What is the ROX index and how is it used clinically?

The ROX index is calculated as (SpO2/FiO2) divided by respiratory rate. It quantifies the relationship between the oxygenation achieved and the ventilatory work required to achieve it. A high ROX indicates that the patient is achieving good oxygenation with little respiratory effort — a marker of HFNO success. A low ROX indicates poor oxygenation relative to respiratory effort, predicting HFNO failure and the need for escalation. The validated thresholds are a ROX above 4.88 at 12 hours predicting success, and a ROX below 3.85 at any time point predicting failure with a high specificity. In clinical practice, the ROX is used as part of a structured reassessment protocol: calculated at 1–2 hours and 12 hours after starting HFNO, alongside clinical assessment of respiratory rate, accessory muscle use, and ABG results. A falling ROX or a value below the failure threshold should prompt preparation for escalation to NIV or intubation, and should not be ignored even if SpO2 is acceptable.

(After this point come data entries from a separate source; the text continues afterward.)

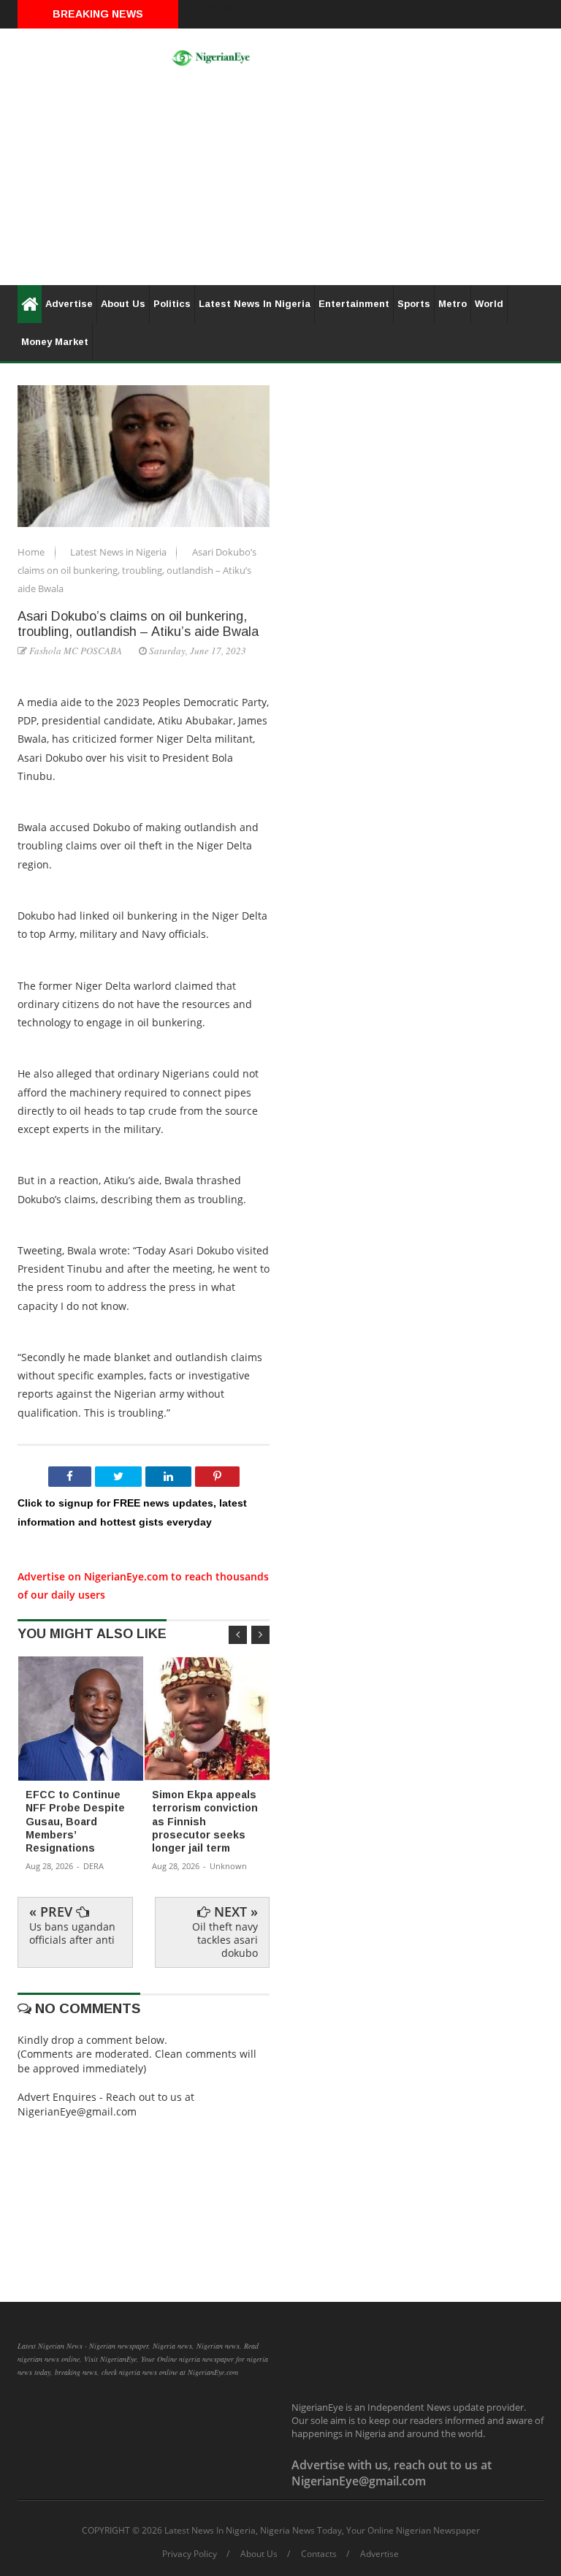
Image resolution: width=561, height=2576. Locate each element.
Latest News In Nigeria (254, 303)
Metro (452, 303)
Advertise (69, 303)
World (489, 303)
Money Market (54, 341)
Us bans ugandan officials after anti (72, 1933)
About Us (123, 303)
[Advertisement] (280, 182)
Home (32, 551)
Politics (172, 303)
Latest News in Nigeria (119, 551)
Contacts (319, 2554)
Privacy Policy (189, 2554)
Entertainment (353, 303)
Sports (413, 303)
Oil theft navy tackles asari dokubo (225, 1940)
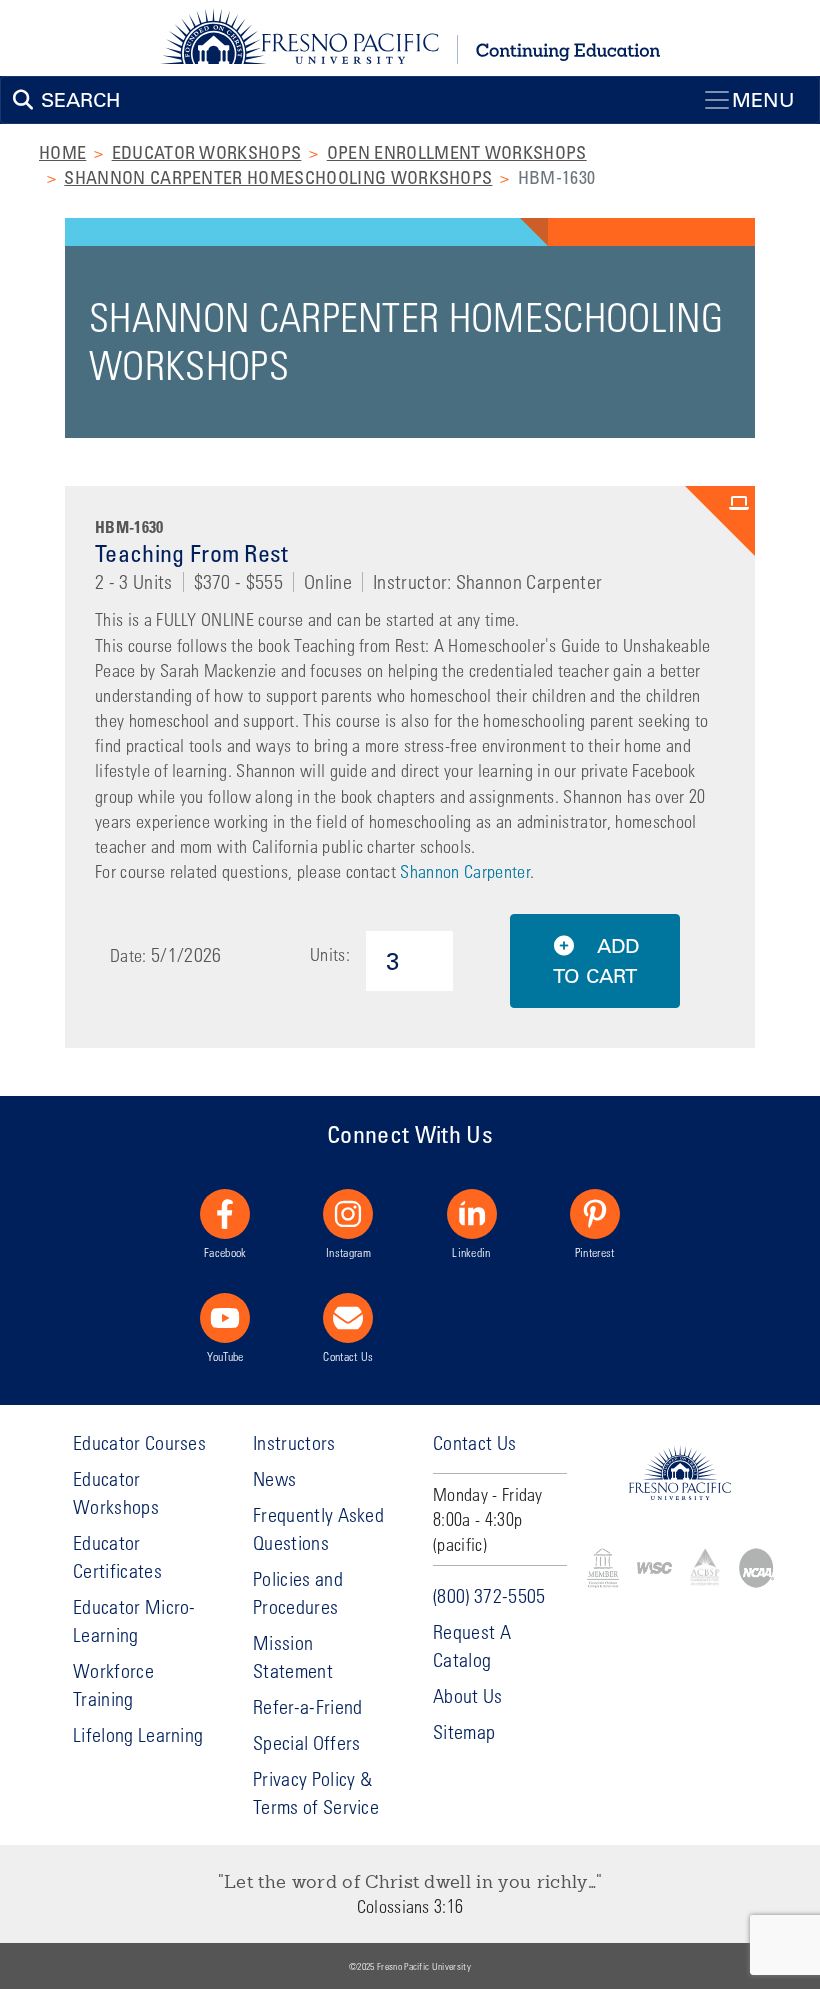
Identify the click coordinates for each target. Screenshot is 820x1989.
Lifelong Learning (138, 1734)
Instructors (294, 1442)
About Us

What does the FLORALI trial tell us about the role of HFNO in acute hypoxaemic respiratory failure?

The FLORALI trial randomised 310 patients with acute non-hypercapnic hypoxaemic respiratory failure to HFNO, standard non-rebreather mask oxygen, or intermittent NIV. The primary endpoint of intubation at 28 days did not differ significantly between groups. However, the 90-day mortality was significantly lower in the HFNO group compared with NIV (12% vs 22.8%), and lower than standard oxygen, though the comparison with standard oxygen was not statistically significant in isolation. The trial was important for several reasons: it was the first adequately powered trial to compare these modalities head to head, it established that HFNO is at least as safe as NIV in this population, and the 90-day mortality signal — even if unexpected — shifted clinical practice significantly towards HFNO as the default first-line device for acute type 1 respiratory failure. Limitations include that it was not blinded, the NIV regimen was intermittent rather than continuous, and the population was selected (required PaO2/FiO2 <300 and no hypercapnia). The trial does not address hypercapnic respiratory failure, in which NIV remains the evidence-based intervention.